Make WordPress Core

Opened 11 years ago

Closed 10 years ago

#28506 closed defect (bug) (fixed)

Control (non-printing) characters not being stripped out.

Reported by: mauteri's profile mauteri Owned by: sergeybiryukov's profile SergeyBiryukov
Milestone: 4.0 Priority: normal
Severity: normal Version: 3.8
Component: Formatting Keywords: needs-testing kses has-patch
Focuses: Cc:

Description

I found non-printing characters were not being stripped out after copy/paste into the WordPress editor. I fixed this in our theme, and thought I'd try and make it my first contribution to the general WordPress project.
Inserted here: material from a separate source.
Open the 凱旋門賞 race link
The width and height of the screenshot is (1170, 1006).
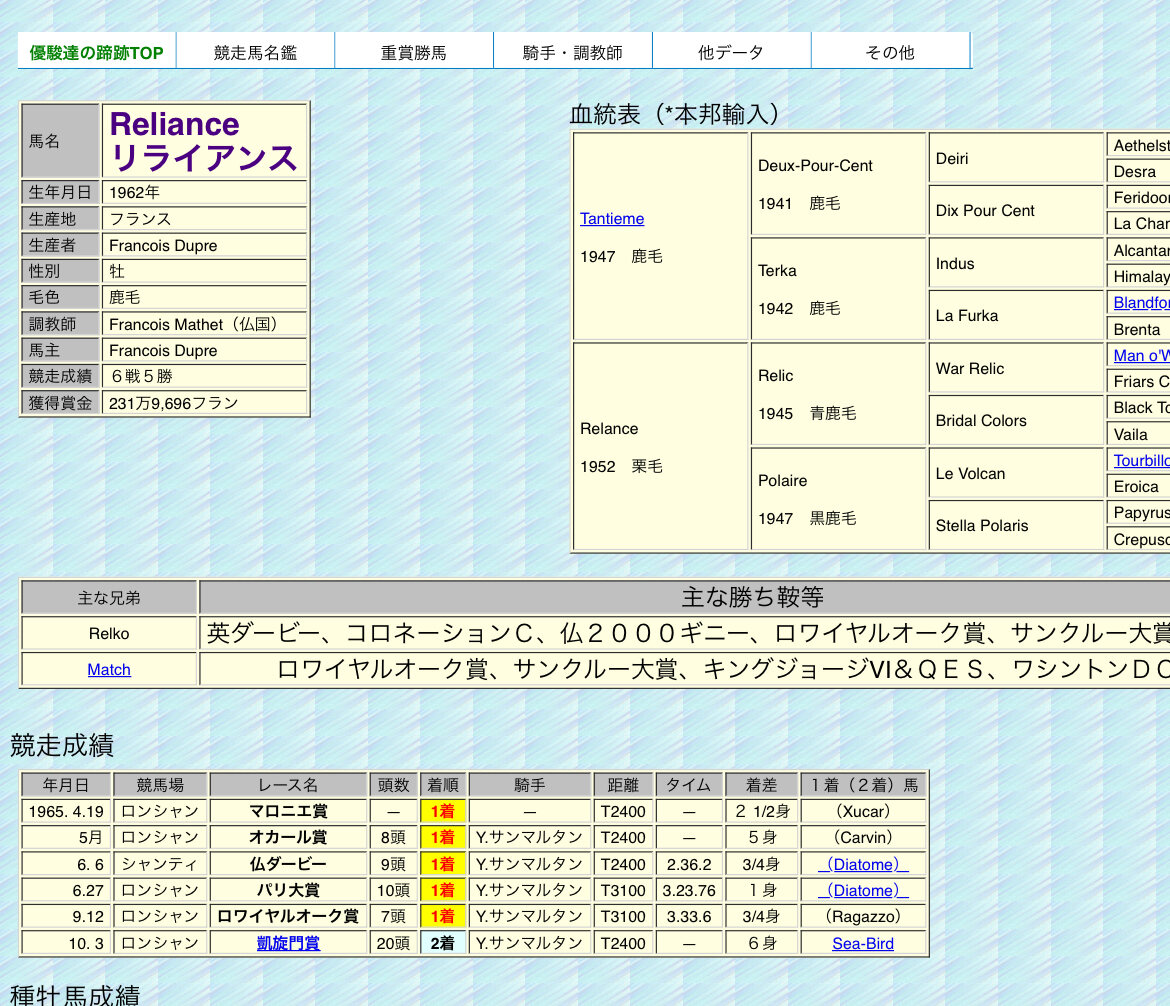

See included diff as well as a sample file with bad character for testing. These characters break RSS feeds, which makes them so problematic.

Attachments (6)

control_char_filter.diff (603 bytes) - added by mauteri 11 years ago.
Diff
bad-post-1.txt (1.1 KB) - added by mauteri 11 years ago.
Example of a post with a problematic control character. Publish post and look at feed, you'll see the issue right away.
28506.diff (436 bytes) - added by mauteri 10 years ago.
New patch based on feedback. Moved to kses.
28506_1.diff (453 bytes) - added by mauteri 10 years ago.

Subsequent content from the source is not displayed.